## Activity
From the records below, print only the part that opens with the line containing "Viewport: 517px width, 436px height." and closes with the line containing "The height and"; omit the pictures.

BEGIN

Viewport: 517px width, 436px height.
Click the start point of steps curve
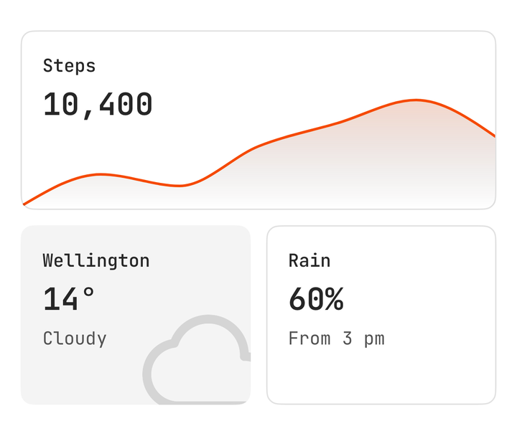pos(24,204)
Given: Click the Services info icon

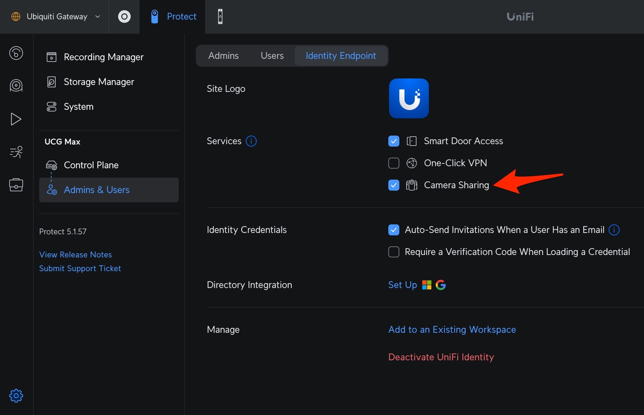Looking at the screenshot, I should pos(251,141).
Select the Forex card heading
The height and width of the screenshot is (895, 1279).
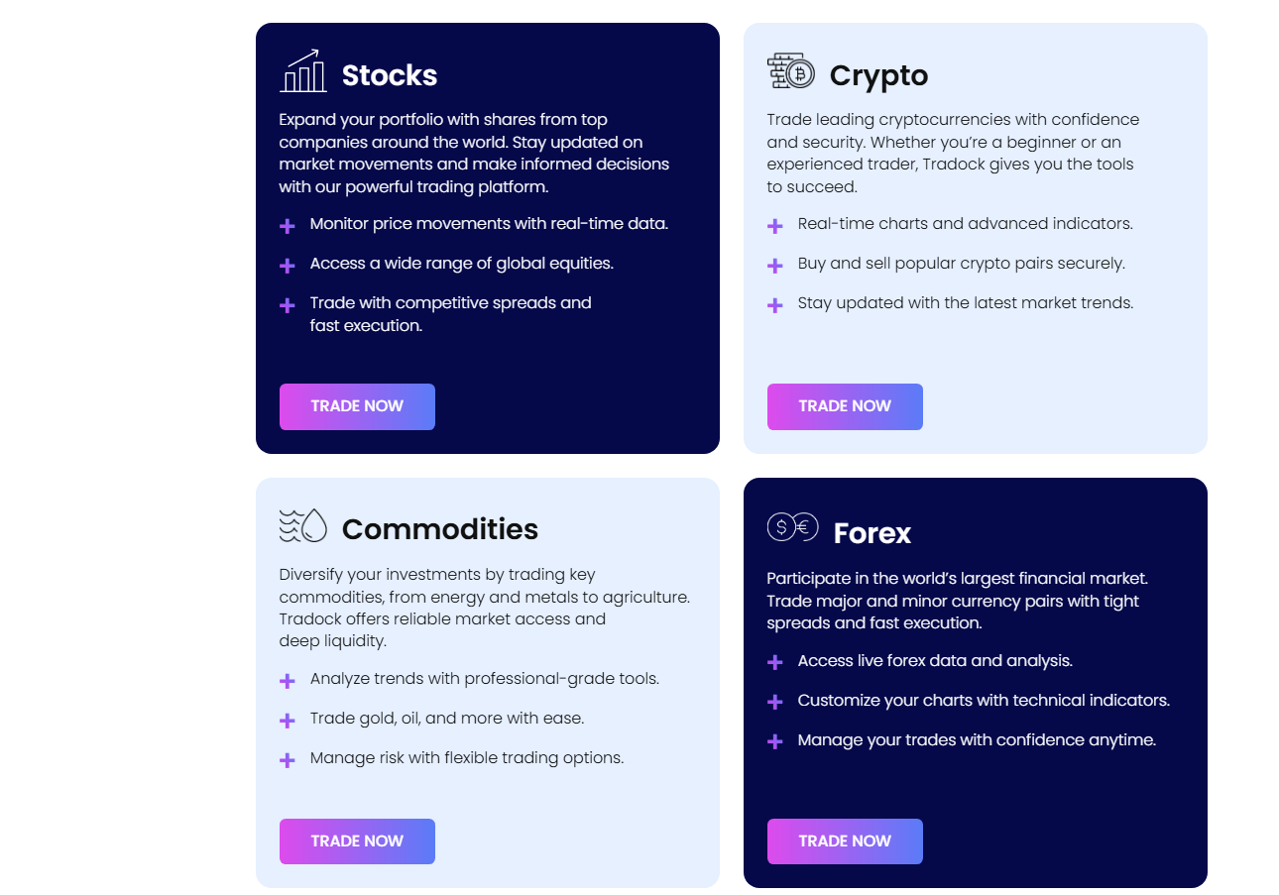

END
BEGIN

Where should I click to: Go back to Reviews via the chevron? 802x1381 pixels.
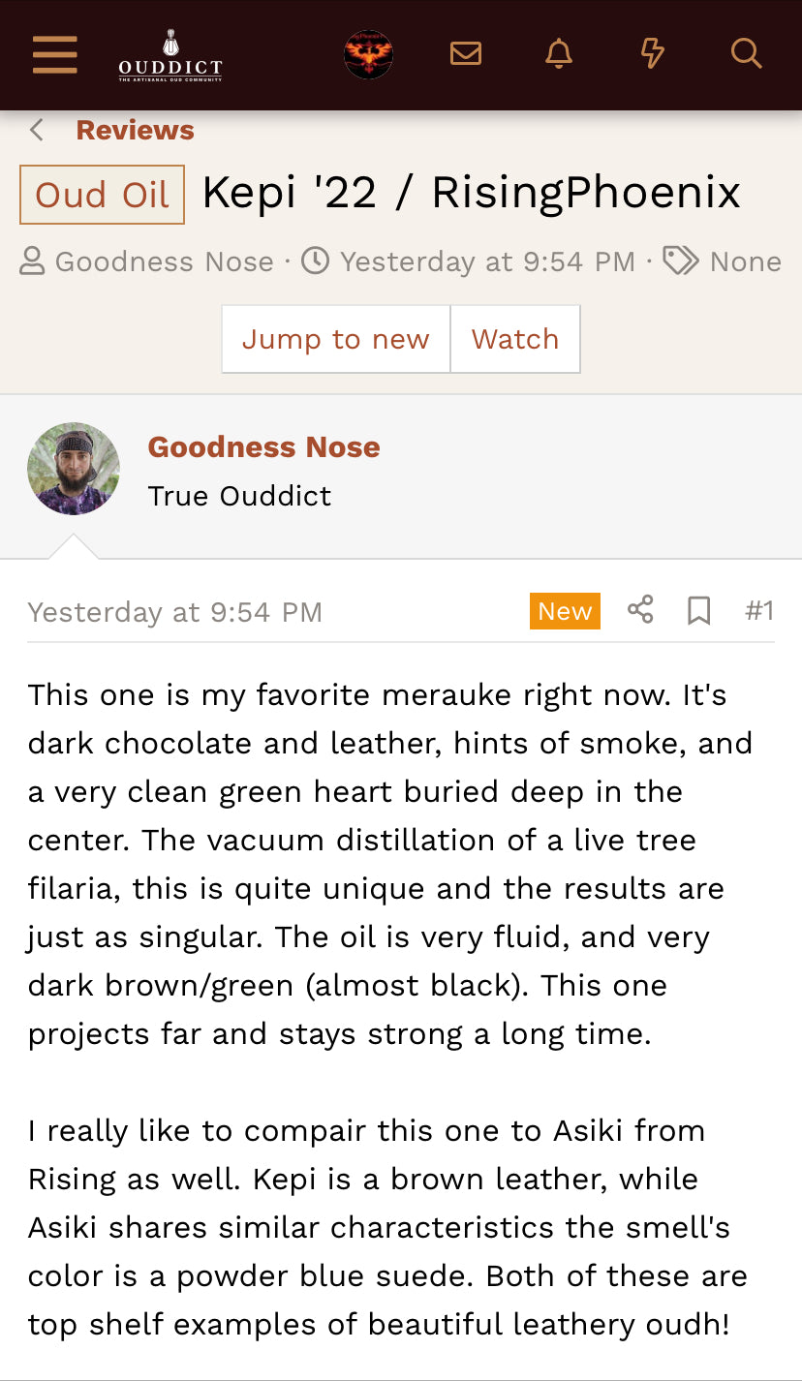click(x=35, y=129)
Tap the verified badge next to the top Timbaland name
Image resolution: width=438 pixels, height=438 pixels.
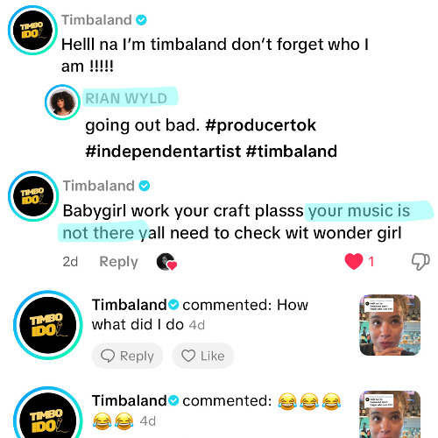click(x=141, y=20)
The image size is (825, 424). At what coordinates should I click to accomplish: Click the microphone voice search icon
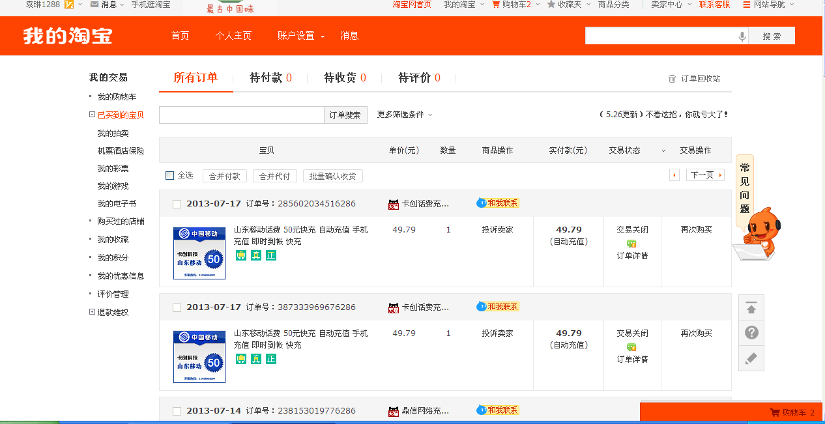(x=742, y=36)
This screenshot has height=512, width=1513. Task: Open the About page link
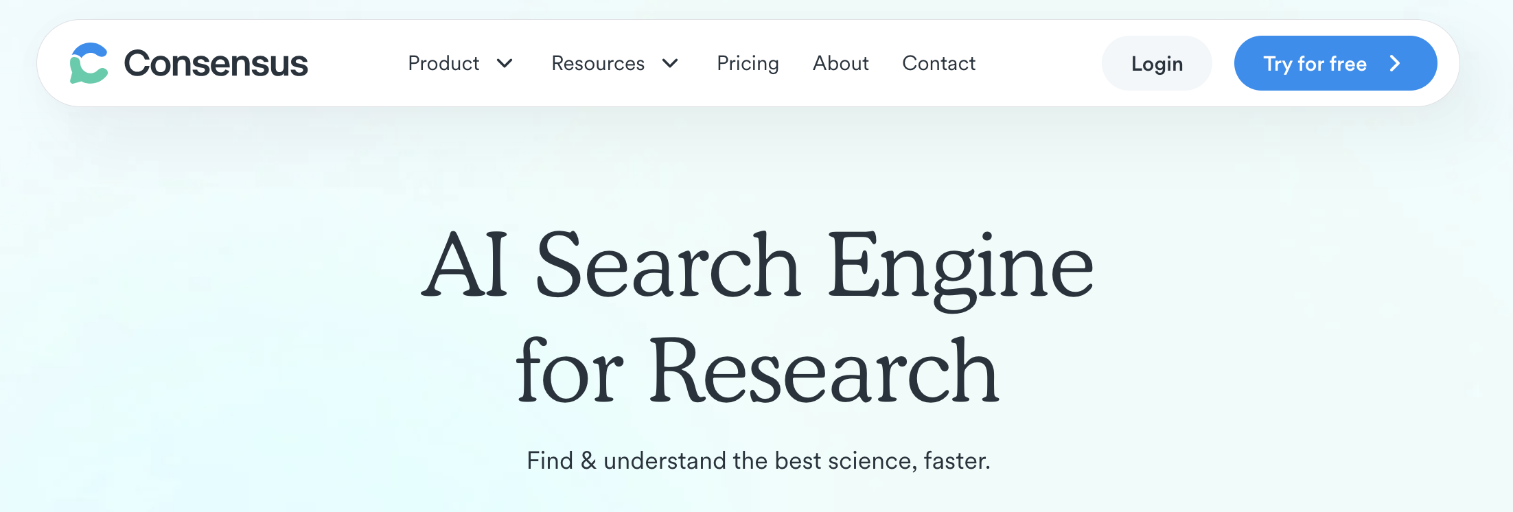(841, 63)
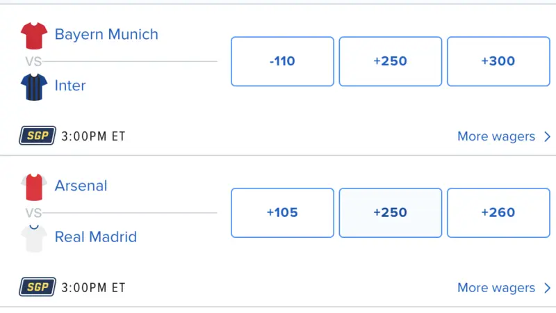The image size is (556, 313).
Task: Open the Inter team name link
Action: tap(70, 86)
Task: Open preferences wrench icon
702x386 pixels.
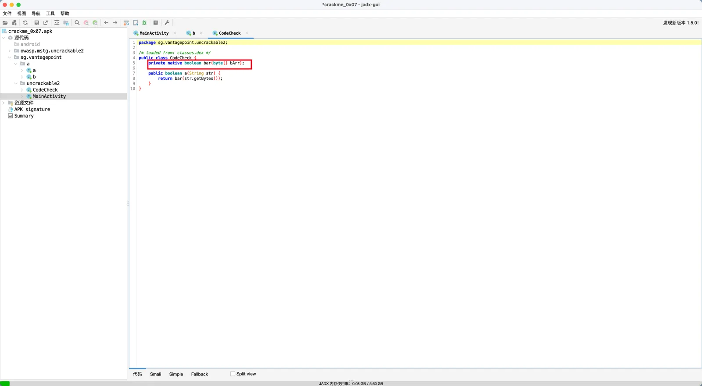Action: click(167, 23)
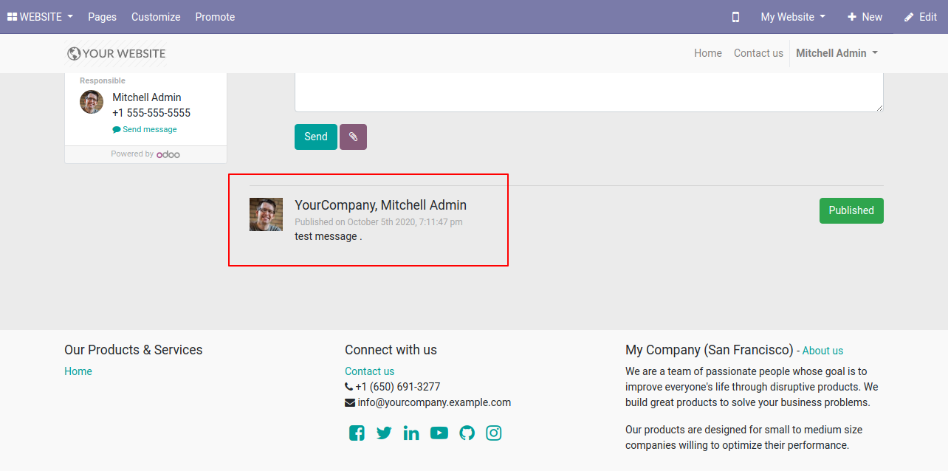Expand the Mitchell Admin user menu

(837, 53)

END

## Response to the exercise
Viewport: 517px width, 436px height.
Click the start point of steps curve
pos(24,204)
Given: Click the Services info icon

Looking at the screenshot, I should pos(251,141).
Select the Forex card heading
The height and width of the screenshot is (895, 1279).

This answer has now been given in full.